Adopt A Plot
BY SARAH EL SAFTY
The American University in Cairo is now giving students, faculty and staff a chance to get hands-on experience in cultivating and growing their own vegetables.
The Adopt-a-Plot program, drawn up by the Research Institute for a Sustainable Environment (RISE) in the 2013 Spring semester, provides each member a plot of land for an entire semester where they can harvest their own vegetables and crops.
“The point of all this is to have an awareness about agriculture because most of the people live in the cities and have no communication about planting and cultivating,” said RISE researcher Mohamed Wahba.
“So, we’re trying to get this closer to their minds,” he added. The program consists of seminars and workshops by a master gardener who instructs members how to plant and care for the crops as well as teach them how to deal with crop diseases.
Wahba said that the idea first originated when several members of the AUC community who wanted to be educated about planting approached RISE.
“We thought we can give them theoretical lectures but after all you can find them on YouTube. So, in parallel to that we give them a piece of land to plant and they also get the practical learning,” he said.
Maha Bali, Associate Professor of Practice at the Center for Learning and Teaching, said that living in England, where a lot of people did gardening, made her want to learn to harvest herself. This program gave her the perfect opportunity to do just that.

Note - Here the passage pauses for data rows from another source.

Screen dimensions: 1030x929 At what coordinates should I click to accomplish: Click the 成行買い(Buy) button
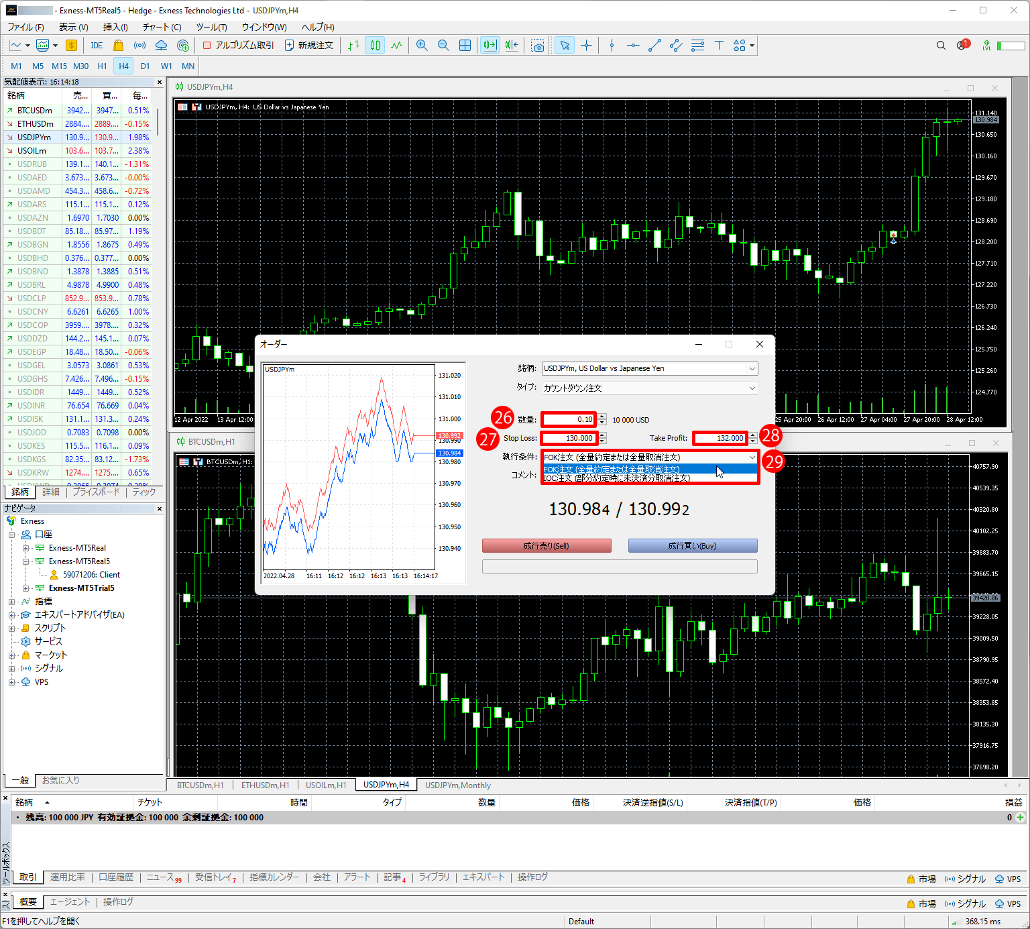pos(692,546)
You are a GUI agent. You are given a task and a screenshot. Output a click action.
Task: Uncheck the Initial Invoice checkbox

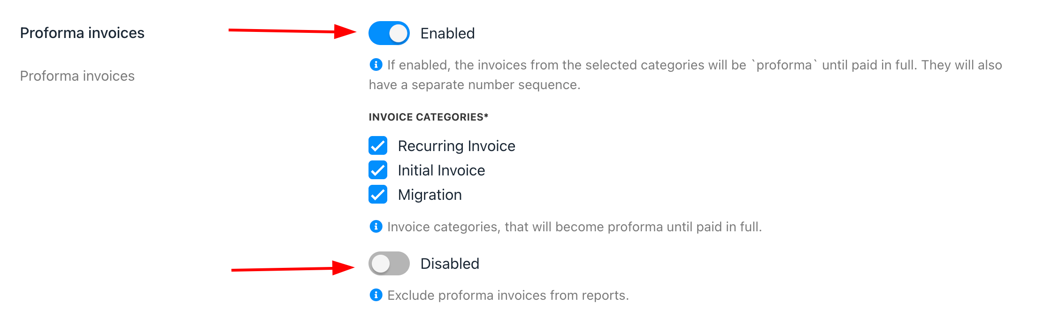point(378,170)
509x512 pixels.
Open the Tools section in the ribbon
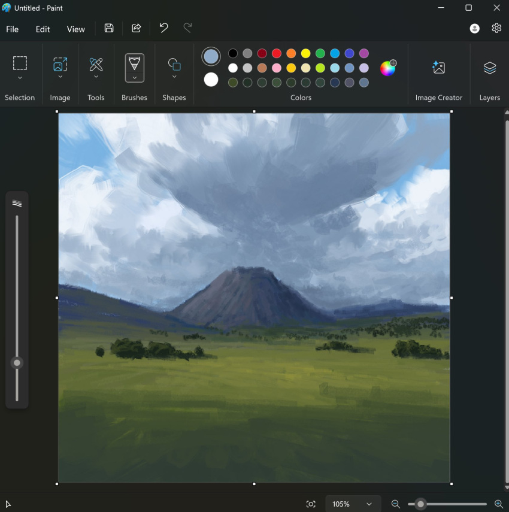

However, this program can also be seen as a social experience rather than just an educational one. Wahba said that a good mix of faculty, staff and students come together to share plots and ideas.
Bali reiterated this notion by saying that through this program she reconnected with her colleagues. “I had a new person coming to work at my department who would be reporting to me and I thought it might be a good chance to build our relationship at something other than work,” she said.

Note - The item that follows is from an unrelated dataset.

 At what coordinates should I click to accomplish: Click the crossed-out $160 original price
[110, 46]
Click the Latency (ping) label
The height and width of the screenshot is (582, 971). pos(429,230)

However, members said that they wished they were more involved in the process of harvesting. Noura Shalaby, an Economics Junior, said that she wished she didn’t get help with her planting. “I think it would have been more fulfilling if we were 100 percent responsible,” she said.
Bali also added, “the real work is done by the RISE people. “It’s a plus, but when we find diseases on our plants and we tell them, it sometimes take a while until they find an organic solution to the problem and we don’t have control over what happens.”
Wahba explained that the problem lies in the fact that it is hard to find organic pesticides in Egypt.
He said that the chemical pesticides available in the market were not recommended so they had to go to great lengths to find organic ones.
However, the members have found it increasingly satisfying to harvest their own food and then bring them home and distribute them to family members. Bali said: “I got to distribute to people around me like my mom and mother-in-law and cousins and my driver and maid. I was really proud.”
Registration for this program started on February 16. Each plot costs 300 EGP with every plot requiring at least two participants.